Carefully packing it in the suitcase for the journey back to California where it remained in storage hidden away till Dec 2015. This was a special bottle (read, expensive).

It's December 2015 and for a special occasion I opened one of those bottles of wine that is always waiting for the just right time. You know those special bottles that you bury deep in storage to age a bit. The ones you had to remember not to let die a slow dusty death. The special occasion was my wife's birthday. The night started with bubbles at a top Carmel tasting room Caraccioli Cellars and then off to the lovely Grasing's for a nice dinner, which is where I revealed the special bottle. Kiwi and his wife were going to be included in experiencing this special bottle (really wished I had 2). I can hear some, ok most of you saying 'oh just shut up and tell us what it was.

(Que snare drum) All the way from the Clare Valley in South Australia I shared with Kiwi and Mrs Kiwi, my wife and myself (oh and a little sip for Toby our somm mate) the Jim Barry Wines 2007 Armagh.

Look, critically this was not supposed to be one of the best vintages, but let me say bollocks, this wine was simply magnificent. A truly beautiful wine. Click on the link above for our thoughts.

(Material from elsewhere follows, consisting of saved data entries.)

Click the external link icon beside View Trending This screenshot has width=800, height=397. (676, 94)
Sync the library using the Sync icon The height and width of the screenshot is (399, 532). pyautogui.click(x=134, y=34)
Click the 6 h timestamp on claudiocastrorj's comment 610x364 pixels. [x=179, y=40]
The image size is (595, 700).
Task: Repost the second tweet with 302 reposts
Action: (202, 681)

Here we are in 2016 heading to Adelaide South Australia again and one of my favorite things to do is attend the master classes at the National Wine Center. This trip it happened to be Jim Barry Wines. The person leading the master class was none other than last years young winemaker of the year Tom Barry. A cracking night with good wine and some good conversation lead to a, 'see you later next week at the winery'.

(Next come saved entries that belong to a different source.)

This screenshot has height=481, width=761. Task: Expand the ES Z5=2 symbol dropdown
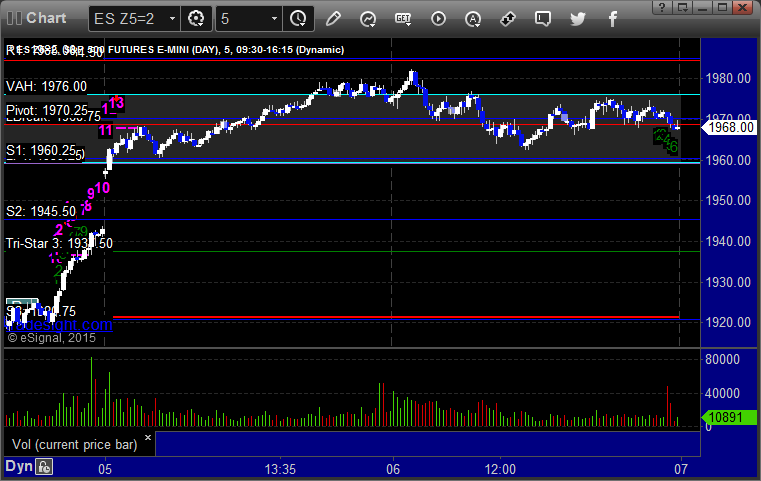(x=172, y=18)
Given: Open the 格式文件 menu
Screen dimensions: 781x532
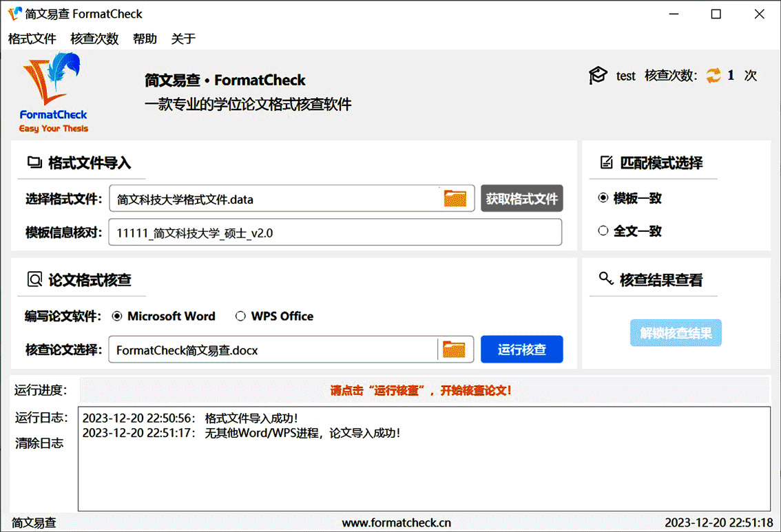Looking at the screenshot, I should click(32, 39).
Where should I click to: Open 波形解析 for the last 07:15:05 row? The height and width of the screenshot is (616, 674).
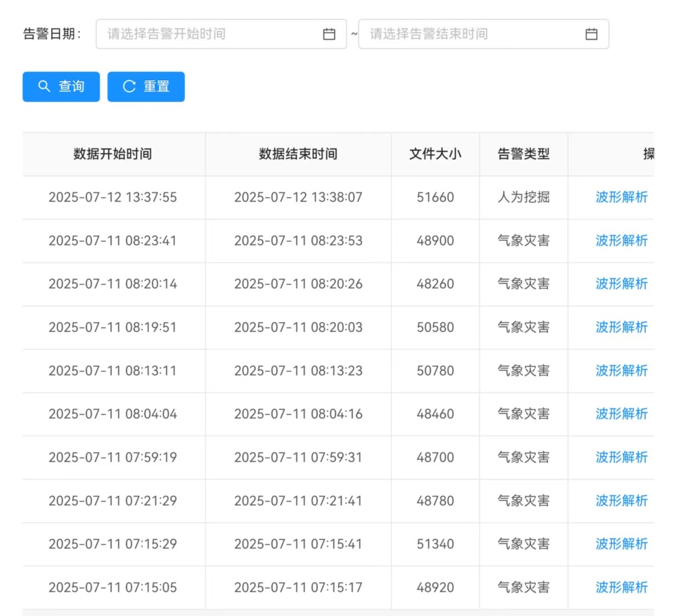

So that's how it came about that here I am in the Clare Valley at Jim Barry Wines. Excitedly in we go and meet up with Tom Barry and we taste and talk about all things wine. We spent a lot of time tasting and talking about a group of wines that Tom is really proud of (he is proud of all their wines).
They are not what you may think. Tom really wants to have the entry level punter taken care of with quality wines at very affordable prices.

All four star wines starting at $19 Aust and up to $22 Aust. The Classic Cover Drive, The Barry Brothers Shiraz Cabernet Sauvignon and the Lodge Hill Shiraz. Fantastic value for some great go to wines to share with friends or on any night of the week without breaking the bank. We were impressed. Of course not one to turn down wine we continued to taste through the entire range all the way to the Iconic Armagh. The 2012 Armagh is a very special wine and although it gets no stars as the price point is up there, but for those that can afford it, you will not be disappointed. Again this is a truly magnificent wine. While drinking with Tom, Peter Barry came out to say g'day. I had met Peter in San Francisco at an Australia's First Family of Wine event in 2015 and it was nice to reacquaint.
Great wine to be enjoyed at Jim Barry Wines in the beautiful Clare Valley. Thanks to Tom and Peter for being great hosts. 
Jim Barry wines is a must stop by if you are in the area.